[begin Passage shown]

This US Contractor Has Spent Almost Five Years in a Cuban Jail. Why Won’t the White House Act?

Peter Kornbluh  |  The Nation  |  May 2, 2014

Alan Gross

Judy Gross (C) speaks at a rally for her husband’s release in West Palm Beach, Florida. (Reuters/Joe Skipper)

“On May 2, I turn 65 years old and it will be my last birthday here,” Alan Gross announced last week from his prison cell in Cuba. Since he was detained in Havana on December 3, 2009, for surreptitiously distributing satellite communications equipment as part of USAID’s democracy promotion program, Gross has languished in jail—as much a symbol of a failed, Cold War–era policy of regime change as a sacrifice to President Obama’s political ambivalence about engaging in forward-looking diplomacy with Cuba.

Not even Gross’s nine-day hunger strike earlier this month to protest “the lack of any reasonable or valid effort to resolve this shameful ordeal” appears to have moved the White House to initiate direct talks with the Cubans for his release. Instead, the administration has once again, against all evidence to the contrary, placed Cuba on the terrorism list—a move hardly helpful to Gross or future US-Cuban relations.

[end Passage shown]

### To-do list
1. Answer these questions using the article about Alan Gross:
(a) On what date was Gross detained in Havana?
(b) How many days did his hunger strike last?
(c) Onto which list has the administration once again placed Cuba?
2. Continue the article about Alan Gross's imprisonment in Cuba from the point where it stops.

[begin Information supplied]

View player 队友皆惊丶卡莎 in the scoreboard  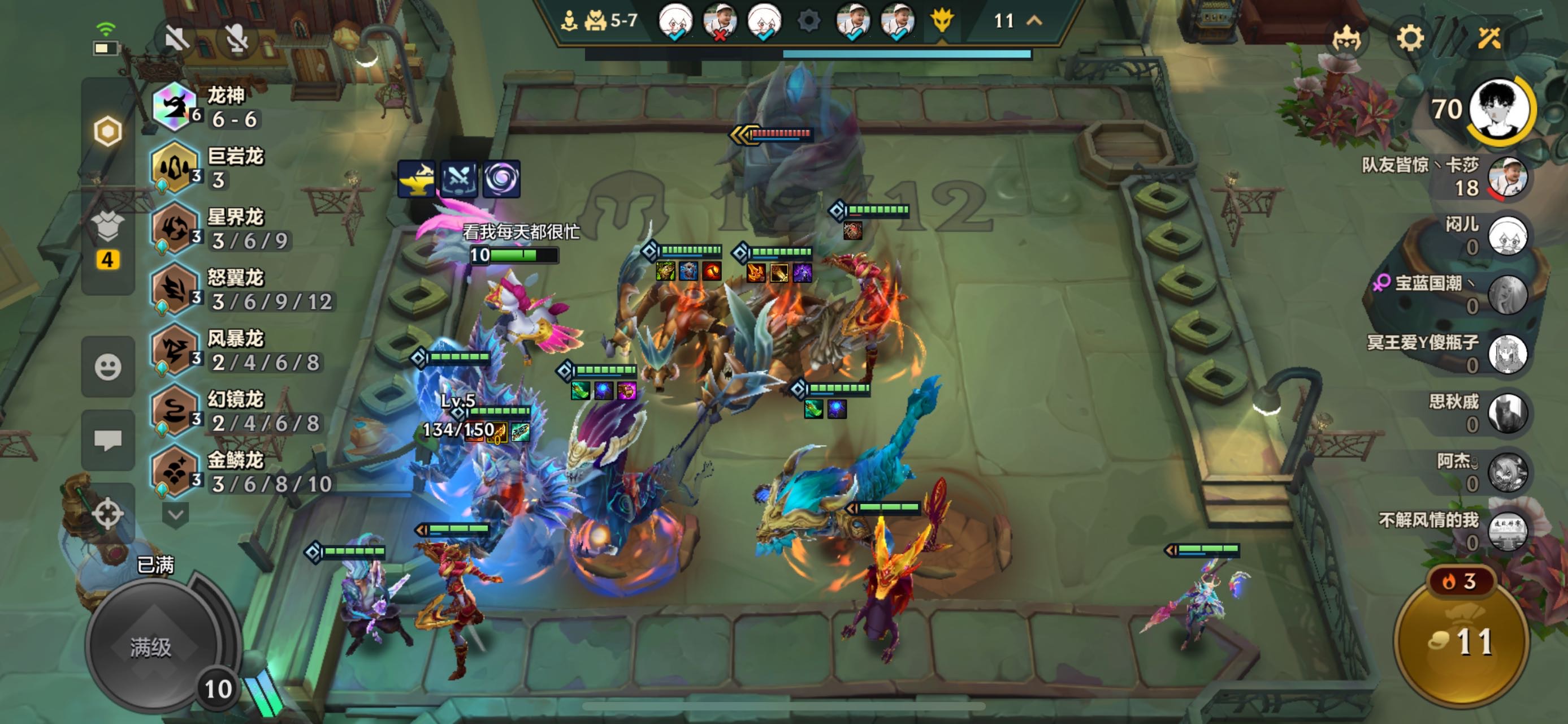pos(1506,177)
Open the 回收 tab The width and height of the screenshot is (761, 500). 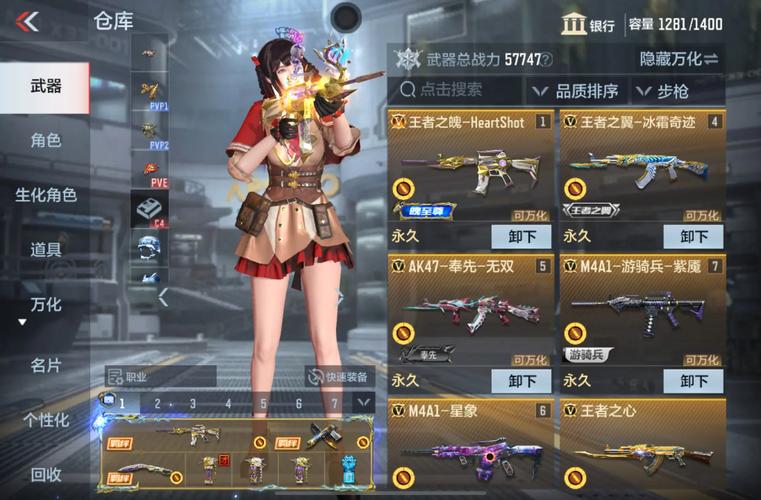coord(45,474)
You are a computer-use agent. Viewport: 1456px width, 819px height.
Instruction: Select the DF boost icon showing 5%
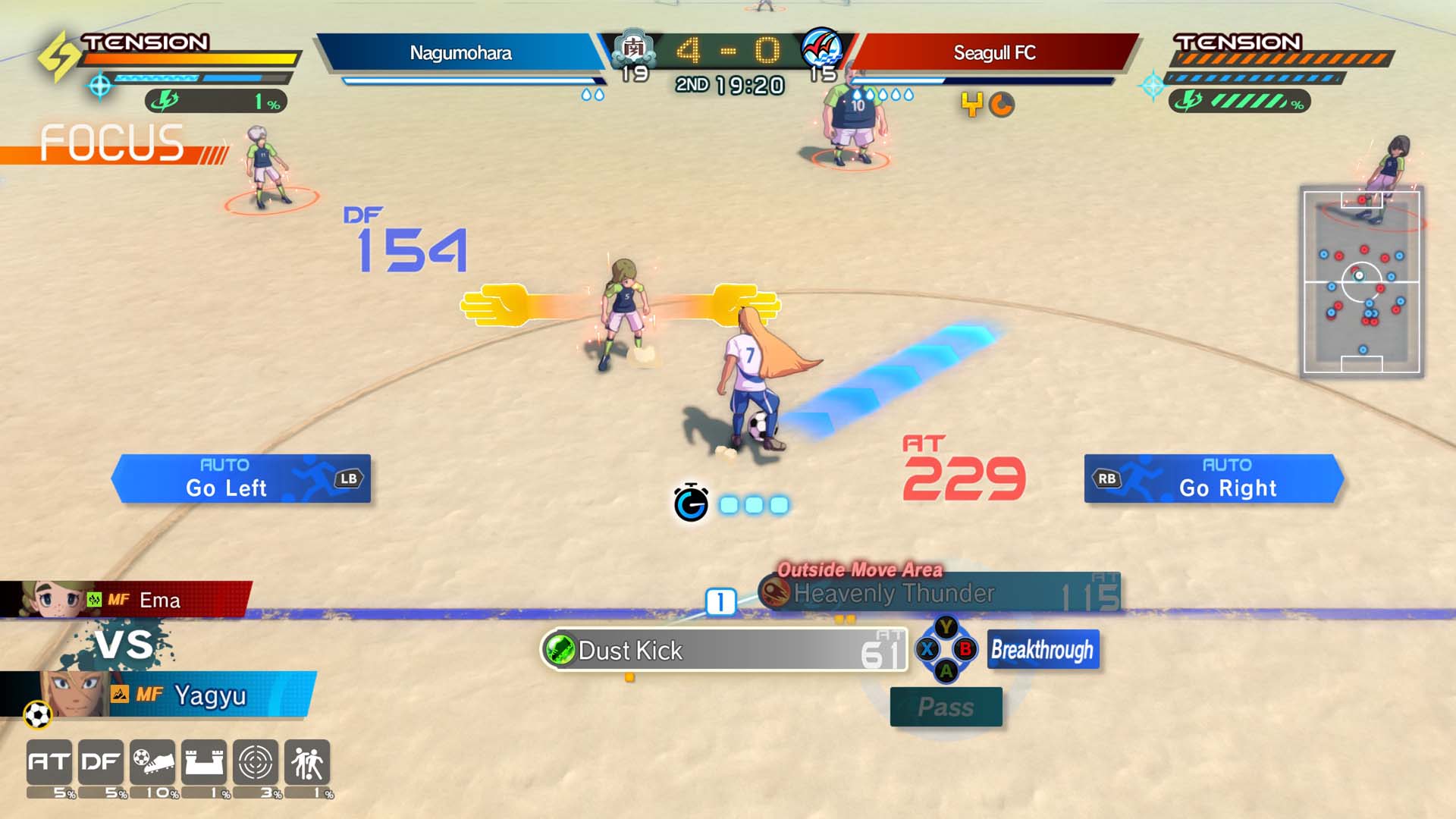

[end Information supplied]

### Outputs
1.
(a) December 3, 2009
(b) Nine days
(c) The terrorism list

2.
But the Obama administration cannot afford to ignore Gross’s ominous vow to return home “dead or alive.” Should he hurt himself, be hurt or hurt others—which, in his volatile state of mind, I firmly believe he is quite capable of doing—it would be a tragedy not only for his family but also for current and future US foreign policy interests in Cuba. Gross’s fate has the potential to provoke intense partisan political pressures to flex US muscle and escalate hostilities with Cuba. Further estrangement in relations with Cuba will not only damage current economic commerce and cultural ties with the island but also isolate Washington from the European Union, which this week opened a formal dialogue with Cuba on trade, investment and human rights, as well as the rest of Latin America, which is pushing to integrate Cuba into the inter-American system. It would also undercut US political and economic interests in Cuba’s slow but steady transition away from Communism.

For the president personally, the case of the imprisoned USAID subcontractor threatens Obama’s ability to finally fulfill his own campaign pledge to “turn the page and begin to write a new chapter in US-Cuba policy.”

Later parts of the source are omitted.